En réalité, on ne se préserve jamais des méchancetés, tu les vois quoi qu’il arrive. Parfois, je ne vais pas sur Twitter exprès, puis il suffit que j’aille sur TikTok pour voir une moquerie sur moi, ou des comparaisons avec d’autres artistes. Dans ces cas-là, tu te dis : “Mais pourquoi autant de comparaisons ?” Si c’est pas des moqueries sur ta musique, c’est sur ton physique, ta manière de t’exprimer. Les gens vont tout faire pour te descendre, ils vont prendre des petits passages de toi où tu fais ne serait-ce qu’une faute pour te faire passer pour la débile du coin. C’est ce qu’il s’est passé avec “Anissa” et la petite faute de français que j’ai faite. Aujourd’hui, les gens ne me voient que comme une “faute de français”. Je suis plus que ça, j’avais 15 ans, maintenant il faut passer à autre chose ! C’était drôle deux minutes mais au bout d’un moment ça devient lourd.

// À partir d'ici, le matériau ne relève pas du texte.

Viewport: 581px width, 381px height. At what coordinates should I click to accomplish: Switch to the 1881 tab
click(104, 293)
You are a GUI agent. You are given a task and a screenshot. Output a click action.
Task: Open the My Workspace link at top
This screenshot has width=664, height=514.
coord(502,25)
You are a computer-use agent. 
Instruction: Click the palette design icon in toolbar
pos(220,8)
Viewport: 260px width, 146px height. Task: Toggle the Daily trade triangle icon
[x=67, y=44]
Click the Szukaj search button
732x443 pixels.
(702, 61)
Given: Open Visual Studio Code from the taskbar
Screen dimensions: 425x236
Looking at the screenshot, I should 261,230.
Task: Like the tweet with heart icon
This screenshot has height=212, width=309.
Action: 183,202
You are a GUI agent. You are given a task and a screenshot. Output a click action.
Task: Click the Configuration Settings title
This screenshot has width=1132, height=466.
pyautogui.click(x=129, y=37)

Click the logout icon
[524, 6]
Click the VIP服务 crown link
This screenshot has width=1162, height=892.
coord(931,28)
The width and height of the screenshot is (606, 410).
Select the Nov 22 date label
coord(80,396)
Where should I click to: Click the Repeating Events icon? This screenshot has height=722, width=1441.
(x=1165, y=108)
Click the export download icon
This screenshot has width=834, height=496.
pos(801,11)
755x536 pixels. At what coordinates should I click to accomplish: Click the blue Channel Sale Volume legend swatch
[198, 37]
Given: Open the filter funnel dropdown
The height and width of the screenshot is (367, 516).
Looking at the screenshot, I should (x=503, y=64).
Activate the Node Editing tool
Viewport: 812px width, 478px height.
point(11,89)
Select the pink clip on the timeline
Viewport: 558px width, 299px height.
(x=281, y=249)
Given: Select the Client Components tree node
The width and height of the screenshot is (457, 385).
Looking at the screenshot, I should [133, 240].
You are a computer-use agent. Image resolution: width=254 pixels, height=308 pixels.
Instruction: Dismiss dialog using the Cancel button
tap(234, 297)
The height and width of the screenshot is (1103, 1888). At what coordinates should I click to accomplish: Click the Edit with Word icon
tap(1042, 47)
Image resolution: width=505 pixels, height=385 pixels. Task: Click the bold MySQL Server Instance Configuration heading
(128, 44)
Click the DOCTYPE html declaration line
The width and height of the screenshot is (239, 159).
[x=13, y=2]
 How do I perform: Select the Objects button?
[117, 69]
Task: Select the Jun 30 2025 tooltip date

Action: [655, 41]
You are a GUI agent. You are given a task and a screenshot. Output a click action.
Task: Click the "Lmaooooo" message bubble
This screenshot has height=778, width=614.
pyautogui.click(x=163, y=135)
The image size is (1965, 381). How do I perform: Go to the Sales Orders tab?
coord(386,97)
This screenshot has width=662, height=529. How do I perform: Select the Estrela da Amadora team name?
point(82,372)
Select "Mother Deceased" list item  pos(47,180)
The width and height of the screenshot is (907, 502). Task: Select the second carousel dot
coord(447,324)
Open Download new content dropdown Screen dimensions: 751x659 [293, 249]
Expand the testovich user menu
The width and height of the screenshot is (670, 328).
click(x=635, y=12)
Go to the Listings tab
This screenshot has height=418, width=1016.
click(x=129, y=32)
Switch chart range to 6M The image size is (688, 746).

Tu as eu l’occasion de faire ton premier Zénith en mai dernier. Comment tu as réagi en voyant une salle noire de monde face à toi ?
De base, je ne stresse pas quand je fais des scènes mais là c’était vraiment d’un autre niveau. Mes jambes allaient lâcher, mes genoux tremblaient tellement je stressais, ça ne m’a jamais fait ça (rires). Les gens criaient “Wejdene, Wejdene !”, et vu que c’est l’une des plus grandes salles que j’ai faite, c’est un bruit tout nouveau que je ne connaissais pas. À ce moment-là, je me suis dit : “Il y a trop de monde !” Après ce qui est vraiment intéressant sur scène c’est que tu peux nouer une relation avec ton public, il n’y a pas que la musique. Le soir du Zénith, j’ai pu directement parler avec eux et ça, c’était trop bien.
Justement ton public, tu le prends en compte quand tu crées ta musique ?
Oui beaucoup, mais je ne sais pas si c’est forcément une bonne chose. Parfois j’ai peur de plus essayer de leur plaire plutôt que de tester ce que j’ai réellement envie de faire. Après, je pars du principe que mon public et moi on a plus ou moins le même âge, donc je me dis que ce que j’écoute, ils l’écoutent aussi.
En juillet dernier tu as tweeté “Nouvelle D.A, nouveau flow, nouvelle Wej”. Tu entendais quoi par là ?
C’est plus moi. Les sons de ce nouvel album j’aurais pu les faire il y a deux ans, mais avec mon équipe on sentait que ce n’était pas encore le moment. Personnellement, j’ai toujours été très r’n’b, j’écoute que ça. Du coup avec mon deuxième album je me suis permise de faire exactement ce que j’aime et ce que j’écoute. Là, c’est vraiment moi et mes idées. Du choix des prods aux compositeurs…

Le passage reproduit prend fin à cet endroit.